If you’ve lost one or more teeth, you know all too well how it can negatively affect the quality of your life. Not only can it make it hard to enjoy certain foods (an obvious disadvantage); it can also throw off your bite, cause uneven wear on your remaining teeth, and even affect the way you speak. That’s why it’s so important to replace missing teeth as soon as possible. Fortunately, modern dental technology offers many options designed specifically for that purpose. Most of us are familiar with bridges and partial dentures, but you may not know as much about dental implants. That’s why we’ve compiled the information in this article – to explain the different types of implants available so you and your dentist can decide which would be best for you.
An Introduction to Dental Implant Technology
An implant consists of a tiny metal rod (usually made from titanium) that is inserted into the jawbone of the patient and left to fuse into the jawbone tissue – a process that typically takes a few months. Once that part of the procedure is complete, the dentist or oral surgeon affixes a crown to the top of the implant. The end result is a permanent replacement tooth that not only looks and functions just like a natural tooth; it feels just like all the patient’s other teeth.
Types of Implants
Now that you know the basics about this tooth-replacement technology, it’s time to explore the various types of implants available to patients. It’s important to keep in mind that not every dentist or oral surgeon will offer every type, but knowing what is available beforehand will allow you to have a more informed discussion with your oral health care provider when deciding which type of implant would be best for you.

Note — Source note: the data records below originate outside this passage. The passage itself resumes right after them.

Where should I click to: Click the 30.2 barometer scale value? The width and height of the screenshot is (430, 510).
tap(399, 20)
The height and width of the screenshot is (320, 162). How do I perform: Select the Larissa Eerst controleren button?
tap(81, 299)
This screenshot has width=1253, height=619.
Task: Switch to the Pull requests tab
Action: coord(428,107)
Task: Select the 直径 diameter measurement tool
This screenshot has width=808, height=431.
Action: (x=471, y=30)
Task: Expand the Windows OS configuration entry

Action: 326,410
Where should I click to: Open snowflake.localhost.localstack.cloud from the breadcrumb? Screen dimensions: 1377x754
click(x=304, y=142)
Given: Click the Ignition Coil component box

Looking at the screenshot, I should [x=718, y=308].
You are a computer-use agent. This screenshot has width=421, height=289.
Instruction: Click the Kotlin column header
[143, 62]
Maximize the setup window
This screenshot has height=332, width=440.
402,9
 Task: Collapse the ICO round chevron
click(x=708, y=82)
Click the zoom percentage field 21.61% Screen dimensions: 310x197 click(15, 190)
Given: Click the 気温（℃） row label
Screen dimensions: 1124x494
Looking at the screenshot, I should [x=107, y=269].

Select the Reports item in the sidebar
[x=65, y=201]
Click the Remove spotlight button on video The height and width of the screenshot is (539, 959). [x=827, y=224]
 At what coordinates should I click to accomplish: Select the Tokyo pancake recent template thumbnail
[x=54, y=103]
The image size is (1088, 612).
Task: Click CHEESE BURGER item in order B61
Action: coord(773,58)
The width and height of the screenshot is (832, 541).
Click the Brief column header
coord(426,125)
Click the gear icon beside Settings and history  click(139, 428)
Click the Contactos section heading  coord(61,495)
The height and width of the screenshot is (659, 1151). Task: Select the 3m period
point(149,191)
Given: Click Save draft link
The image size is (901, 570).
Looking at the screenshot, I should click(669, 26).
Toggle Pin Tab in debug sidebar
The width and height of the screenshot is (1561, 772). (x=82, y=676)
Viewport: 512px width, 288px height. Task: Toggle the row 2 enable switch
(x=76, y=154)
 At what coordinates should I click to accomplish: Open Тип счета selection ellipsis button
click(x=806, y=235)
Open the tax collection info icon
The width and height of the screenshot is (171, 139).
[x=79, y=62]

Two Major Categories: Endosteal Implants and Subperiosteal Implants
- Endosteal implants – Often used instead of a bridge or a removable denture, endosteal implants are the most commonly used form of implant. They consist of a titanium screw that is implanted into the jawbone to fuse with the bone tissue and form an artificial tooth root. Once that process is done, an artificial tooth is placed on top of the implant.
- Subperiosteal implant – A less common form is the subperiosteal implant. These consist of a rod that is inserted into the gum tissue, but rests on top of the bone below rather than being inserted into it. Since no fusing is involved, the procedure involved in getting a subperiosteal implant is much shorter than that required for an endosteal implant. This type of implant is much less stable than an endosteal implant and is typically used as a means to hold dentures in place rather than to support a replacement tooth.
Dental Implant Material Choices
As you might expect, there is a wide variety of material choices when it comes to dental implants. Although the rod that is inserted into the jawbone is most often made from titanium, the connector that sits on top of the implant can vary (a choice that is normally made by your dentist or oral surgeon). Similarly, the exact size of the implant will be different depending on the patient’s needs — standard platform, wide platform and narrow body.
Dental Implant Methods
You and your dentist or oral surgeon will decide which type of implant is right for you based on considerations such as where the implant will be located inside your mouth, the density of your jawbone, etc. What follows are different types of dental implant methods most commonly used:
- Single-tooth implants – The most straightforward method of implant surgery is the one designed to replace a single missing tooth. As described above, it involves inserting a metal rod into the jawbone, waiting for that rod to fuse to the bone tissue, then affixing a replacement tooth to the top of the implant.
- Multiple teeth implants – For patients who are missing several teeth in a row, having multiple implants to replace each of those individual teeth is often preferable to other tooth-replacement options, such as a bridge or a partial denture, for example.
- All-on-four implants – This method involves insertion of implants that will act as anchors for a dental prosthesis that will attach permanently to the implants and cannot be removed by the patient. Particularly helpful for people who have lost all their teeth, the process involves the dentist or oral surgeon implanting four (or sometimes more) titanium posts in the jawbone of the patient at strategic locations inside the mouth. Once fused to the bone tissue, these posts will act as anchors for a custom-made set of permanent, non-removable dentures. Essentially, it’s like getting a brand new set of natural teeth!
- Mini dental implants – Just as the name implies, mini implants are much smaller than conventional implants and include a ball-shaped tip on the end that protrudes out of the gum tissue. This type of implant is normally used as a way to secure loose-fitting upper or lower removable dentures or partials. Because these implants are so much smaller than the conventional type, the procedure involved is less invasive and less time-consuming.
- Immediate load implants – This method allows the patient to get a full set of replacement teeth in a single day! Sometimes referred to as “Teeth in a Day,” the process involved with immediate load implants involves inserting implants in strategic places throughout the mouth, then providing the patient with a temporary set of replacement teeth until the implants are fully healed and ready to support a permanent prosthetic device.
Your dentist or oral surgeon can provide more information on the different types of dental implants available and which is the right choice for you. Whether you need to replace one or more missing teeth, need an entirely new dental prosthesis, or simply want to secure your existing dentures, these different types of dental implants can help you dramatically improve your overall oral health. The process may be time-consuming, but the end result is a durable and permanent way to replace missing teeth!